===== Fragmento para leer =====

Un alma -la mía, la tuya, la de cualquiera- muestra síntomas de envenenamiento cuando sus niveles de felicidad y bienestar interior empiezan a disminuir de manera alarmante. Y se encuentra ya del todo envenenada cuando la energía que proyecta hacia otros, contaminada por la toxicidad propia, empieza a atentar en contra de la felicidad y bienestar de aquellos que forman parte de sus círculos de acción cotidiana, trátese de seres queridos, colegas, amigos o conocidos.
Nadie puede dar lo que no tiene, así que, habiendo consumido sus reservas de bondad, amor y compasión, el alma envenenada se ve forzada a alimentarse de la bondad, del amor y la compasión de aquellas almas aún en armonía. No importa si en dicho proceso haya de mendigar, arrebatar o robar la vitalidad que esta alma envenenada ha dejado de tener. Si envidiar es codiciar los talentos y posesiones de otros, podría decirse que ésta se siente cómoda en la frecuencia de la codicia y de la envidia: “Si tú lo tienes, ¿por qué no habría yo de tenerlo?… Si tú gozas de ello, ¿qué me impediría querer quitártelo?”.
Otra de las frecuencias preferidas del alma envenenada es la de la agresión, cuya densidad es aún más baja que la de la codicia. Si entendemos la agresión como la suma de comportamientos orientados a causar un daño físico, psicológico o espiritual hacia otro, bastaría con examinar una muestra representativa de los mensajes intercambiados a través de Twitter y otras redes sociales para encontrar la evidencia irrefutable del envenenamiento colectivo de millones de almas que expresan su descalificación y desprecio sistemáticos hacia aquellos cuya única falta es no compartir su mezquina manera de ver el mundo. Más allá del daño causado a terceros, la agresión cotidiana exhibe también las alarmantes carencias en el interior de quienes reparten su desprecio a diestra y siniestra, a quienes podríamos decirles: “Enumera las fallas que ves en mí y te diré aquello de lo que careces”.
Las almas envenenadas han existido desde el inicio de los tiempos, ciertamente; baste con recordar cómo trató Caín a su hermano Abel. Lo que me parece preocupante es que los niveles de agresión emocional hayan aumentado de manera tan marcada a partir de la pandemia del Covid-19. Porque a estas alturas es indudable que el encierro obligado fue un caldo de cultivo que ha exacerbado nuestros niveles de agresividad. Por ejemplo, ¿cuántas veces hemos sabido, a través de este y otros medios informativos, de acaloradas riñas entre automovilistas simplemente porque uno le cerró el paso al otro en la vía pública? ¿Será que ahora preferimos -ya no digamos arreglar, sino ahondar- nuestras diferencias por medio de empujones, acusaciones, amenazas y a grito pelado?
No es de extrañar que el evidente envenenamiento del planeta, causado por la contaminación y el despilfarro de los recursos naturales, provenga de aquello en lo que nos estamos convirtiendo: almas envenenadas. Envenenadas por la falta de empatía, compasión y amor. Envenenadas por la toxicidad de los odios y los resentimientos, que empiezan en un “mírame y no me toques” y terminan en la agresión violenta. Pero, ante todo, almas envenenadas por las agudas carencias en nuestro interior más profundo.
¿No será ya tiempo de revisitar el sagrado terreno de la comprensión, el respeto y la armonía?

=====

Qué se pide »
**A.** Indica si cada afirmación concuerda con el fragmento y cita las palabras que lo deciden: (i) la agresión tiene una densidad más alta que la codicia; (ii) se menciona a Caín y Abel; (iii) el aumento de la agresión emocional se relaciona con la pandemia del Covid-19.
**B.** ¿Qué red social nombra el fragmento?
**C.** Reproduce del fragmento todo lo que va desde "No es de extrañar" hasta "interior más profundo.".
Los datos no intervienen en este ejercicio.

===== Datos proporcionados =====

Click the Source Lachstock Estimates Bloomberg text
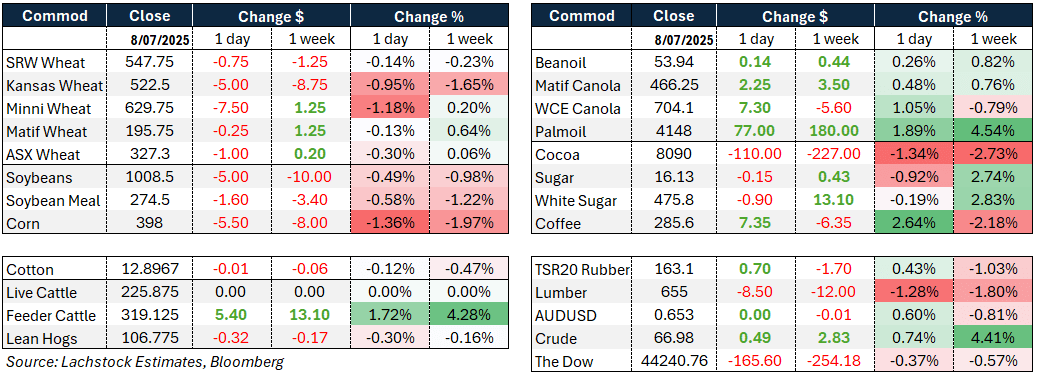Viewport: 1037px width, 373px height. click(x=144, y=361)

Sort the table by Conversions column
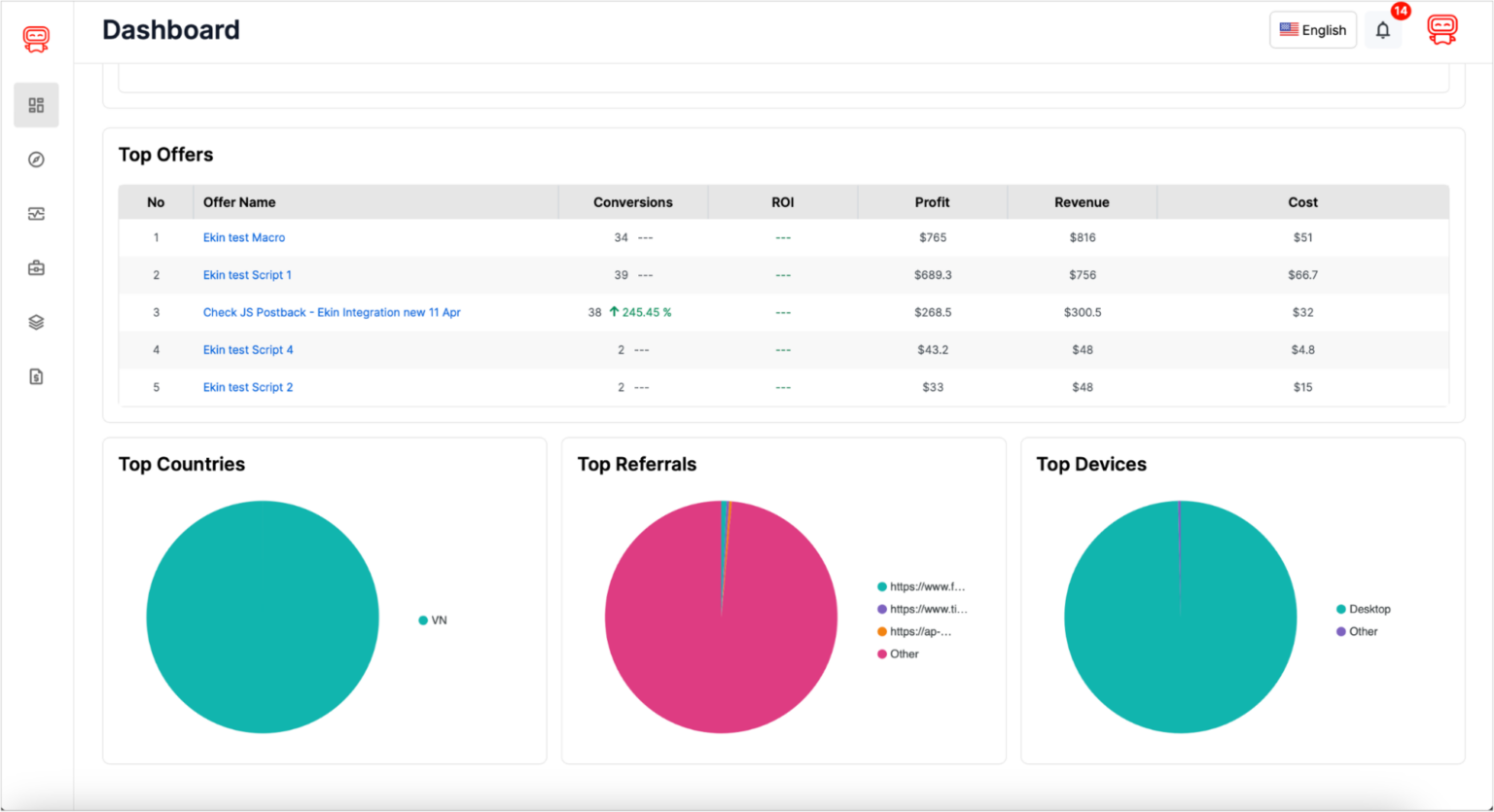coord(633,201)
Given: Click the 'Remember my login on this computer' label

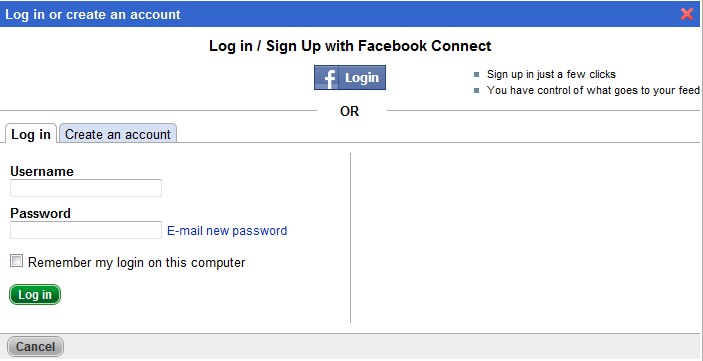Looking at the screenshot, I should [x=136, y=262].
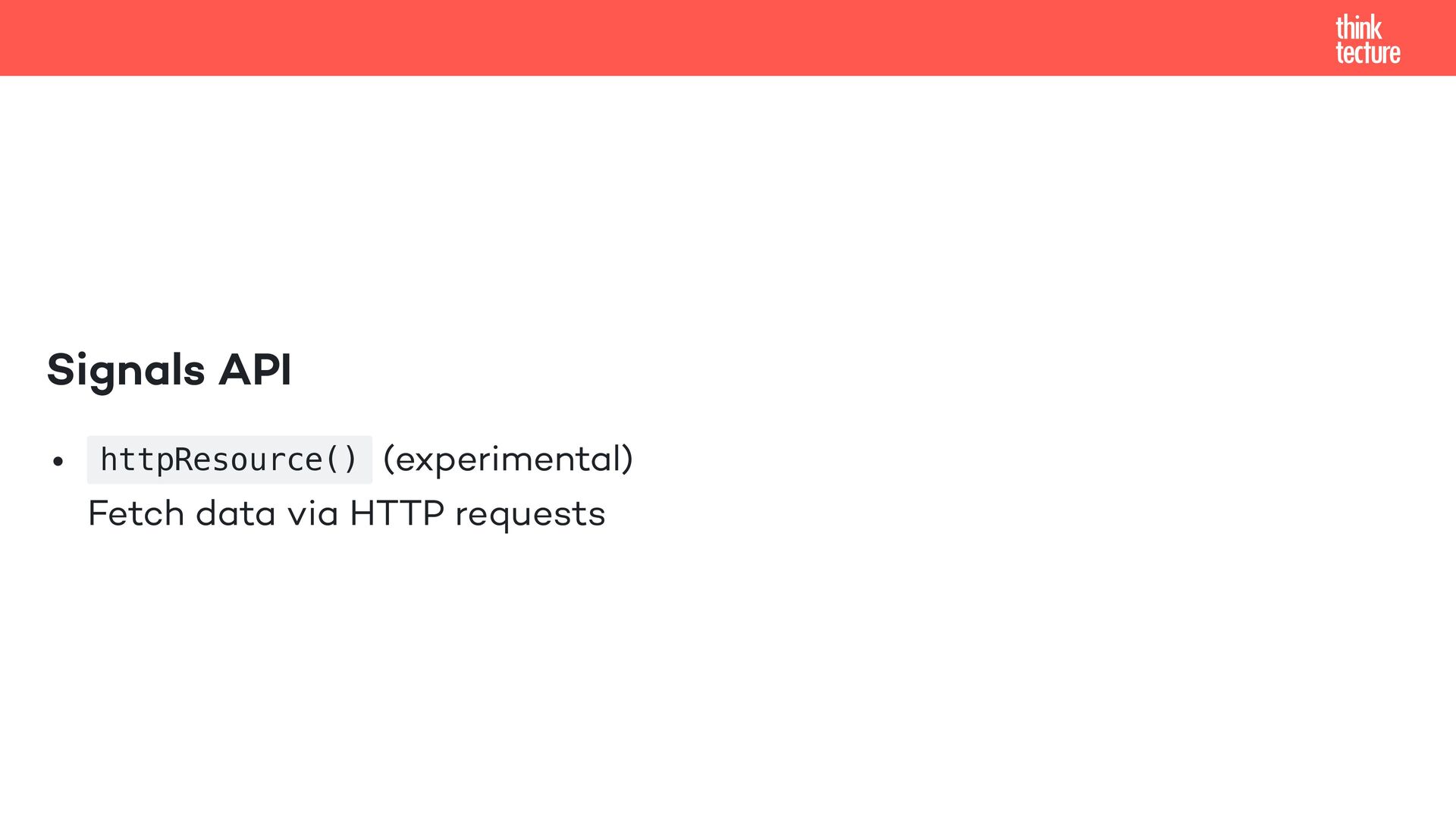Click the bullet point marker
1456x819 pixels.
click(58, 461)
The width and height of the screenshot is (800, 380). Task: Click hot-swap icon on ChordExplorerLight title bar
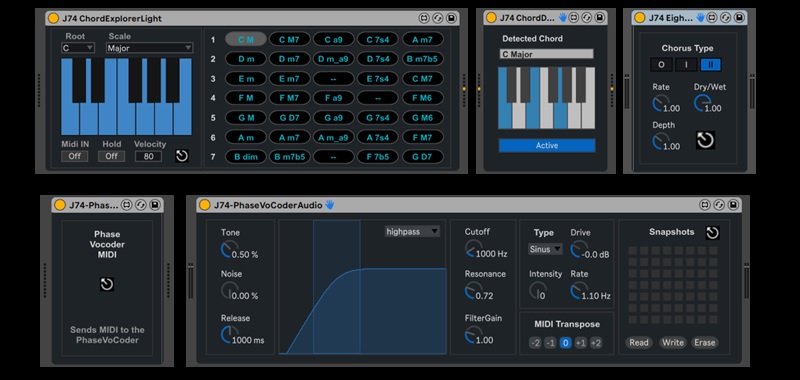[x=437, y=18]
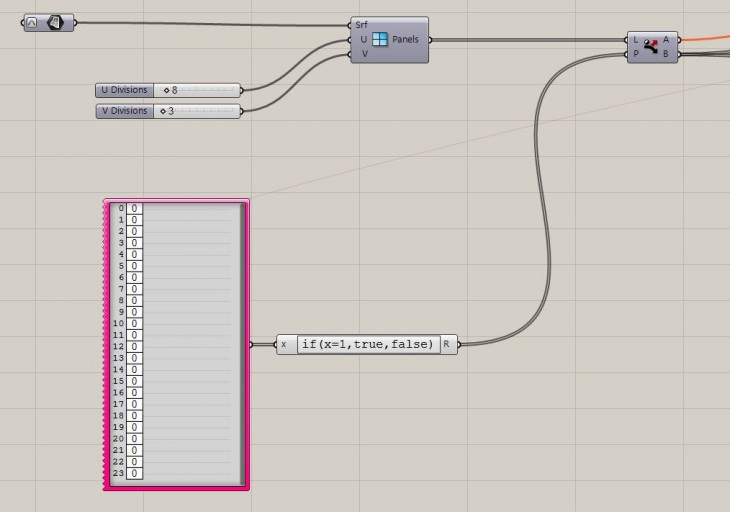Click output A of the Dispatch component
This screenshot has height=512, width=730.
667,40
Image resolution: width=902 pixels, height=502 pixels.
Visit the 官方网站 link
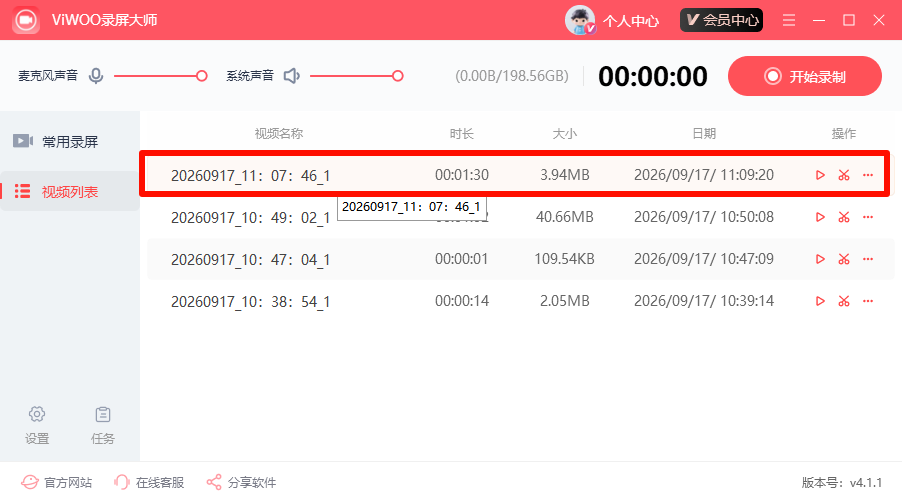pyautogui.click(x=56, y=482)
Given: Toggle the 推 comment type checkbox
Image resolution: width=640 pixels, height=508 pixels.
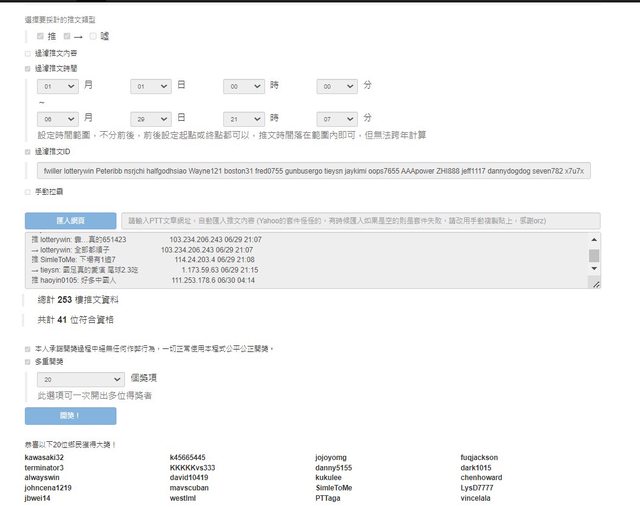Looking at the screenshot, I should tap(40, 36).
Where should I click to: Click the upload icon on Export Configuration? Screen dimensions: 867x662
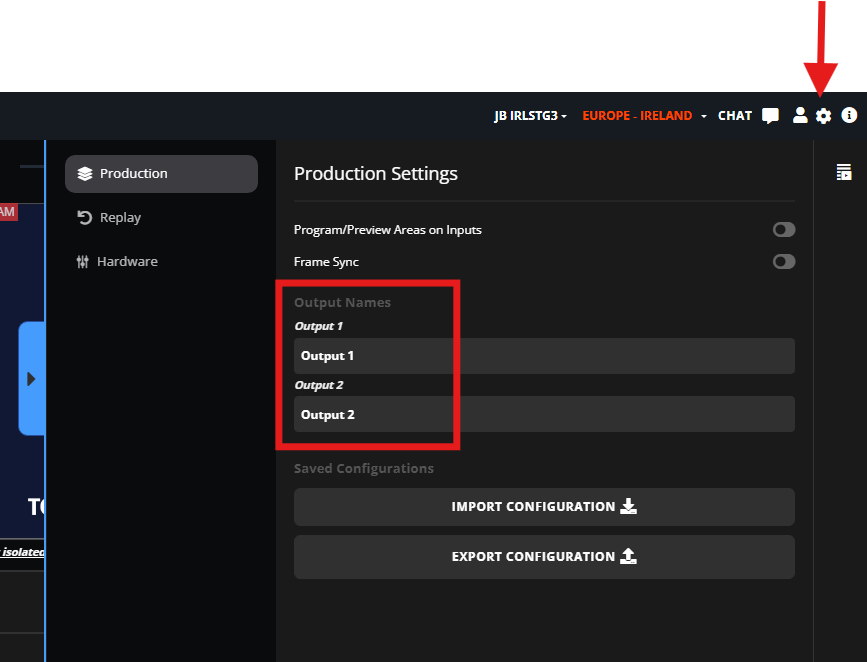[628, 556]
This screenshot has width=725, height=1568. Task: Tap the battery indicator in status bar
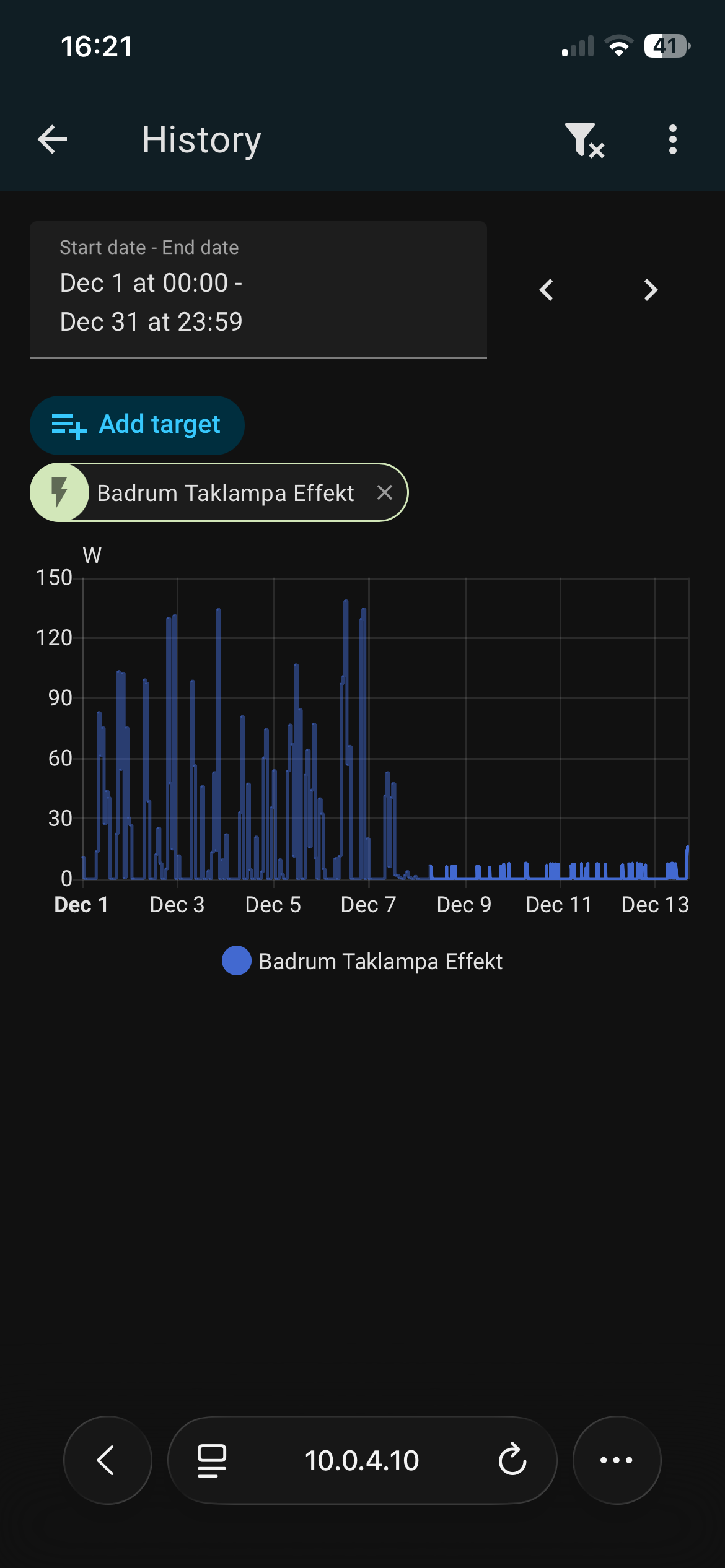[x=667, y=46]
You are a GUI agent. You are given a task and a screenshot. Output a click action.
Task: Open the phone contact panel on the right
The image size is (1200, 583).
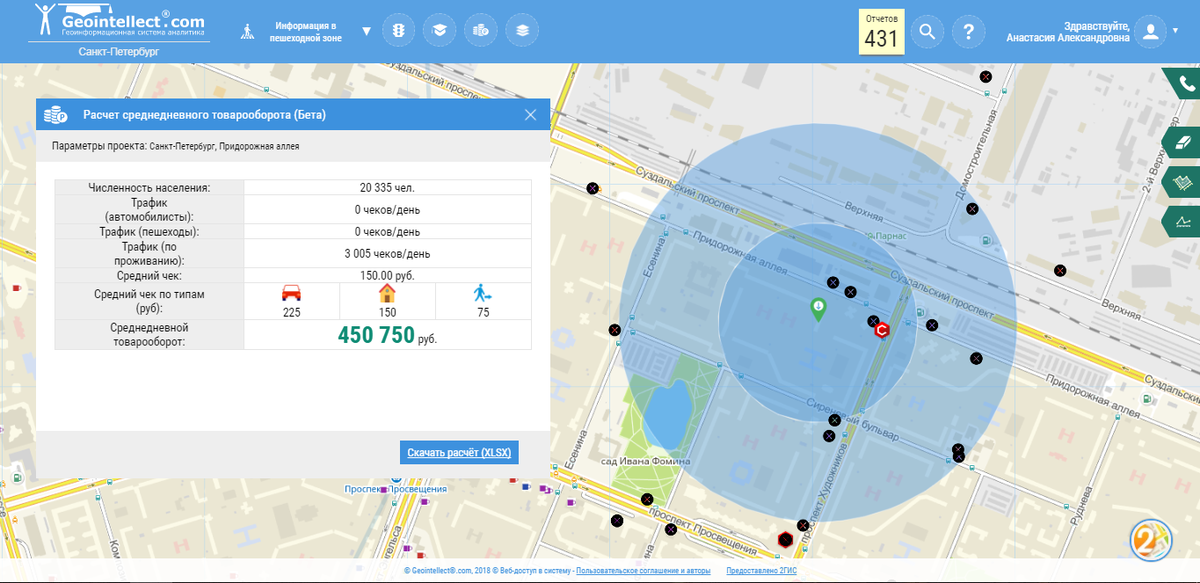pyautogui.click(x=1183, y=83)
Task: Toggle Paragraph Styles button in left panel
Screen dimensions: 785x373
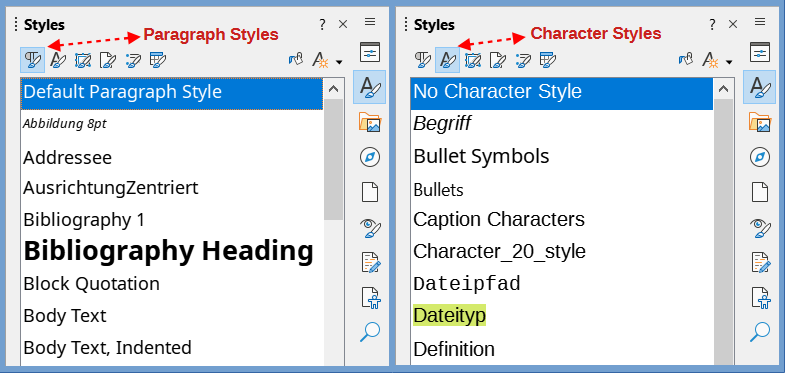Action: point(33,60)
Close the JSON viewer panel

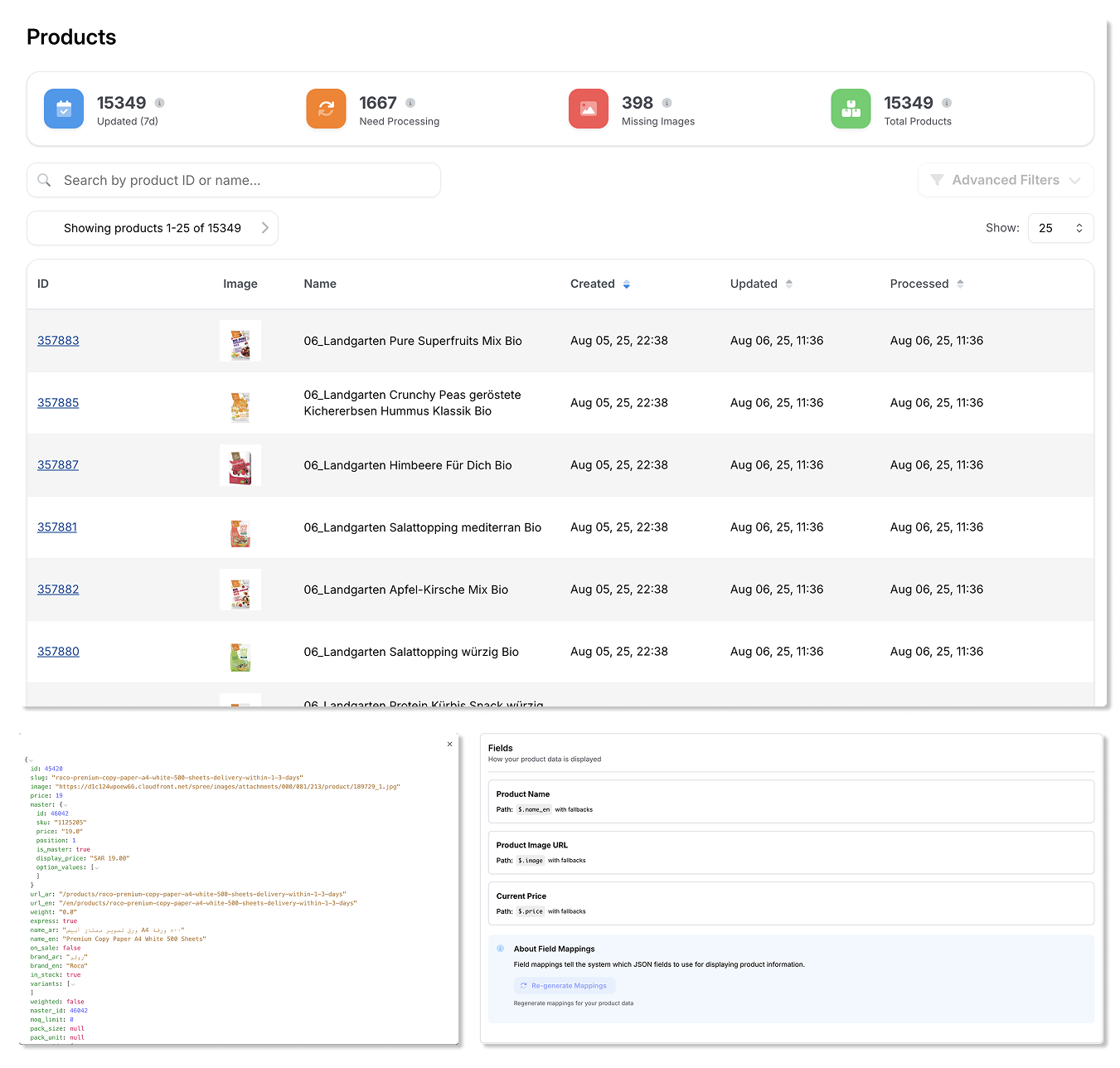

=====

Resultados del ejercicio »
**A.**
(i) No: "cuya densidad es aún más baja que la de la codicia".
(ii) Sí: "baste con recordar cómo trató Caín a su hermano Abel".
(iii) Sí: "los niveles de agresión emocional hayan aumentado de manera tan marcada a partir de la pandemia del Covid-19".

**B.** Twitter.

**C.**
No es de extrañar que el evidente envenenamiento del planeta, causado por la contaminación y el despilfarro de los recursos naturales, provenga de aquello en lo que nos estamos convirtiendo: almas envenenadas. Envenenadas por la falta de empatía, compasión y amor. Envenenadas por la toxicidad de los odios y los resentimientos, que empiezan en un “mírame y no me toques” y terminan en la agresión violenta. Pero, ante todo, almas envenenadas por las agudas carencias en nuestro interior más profundo.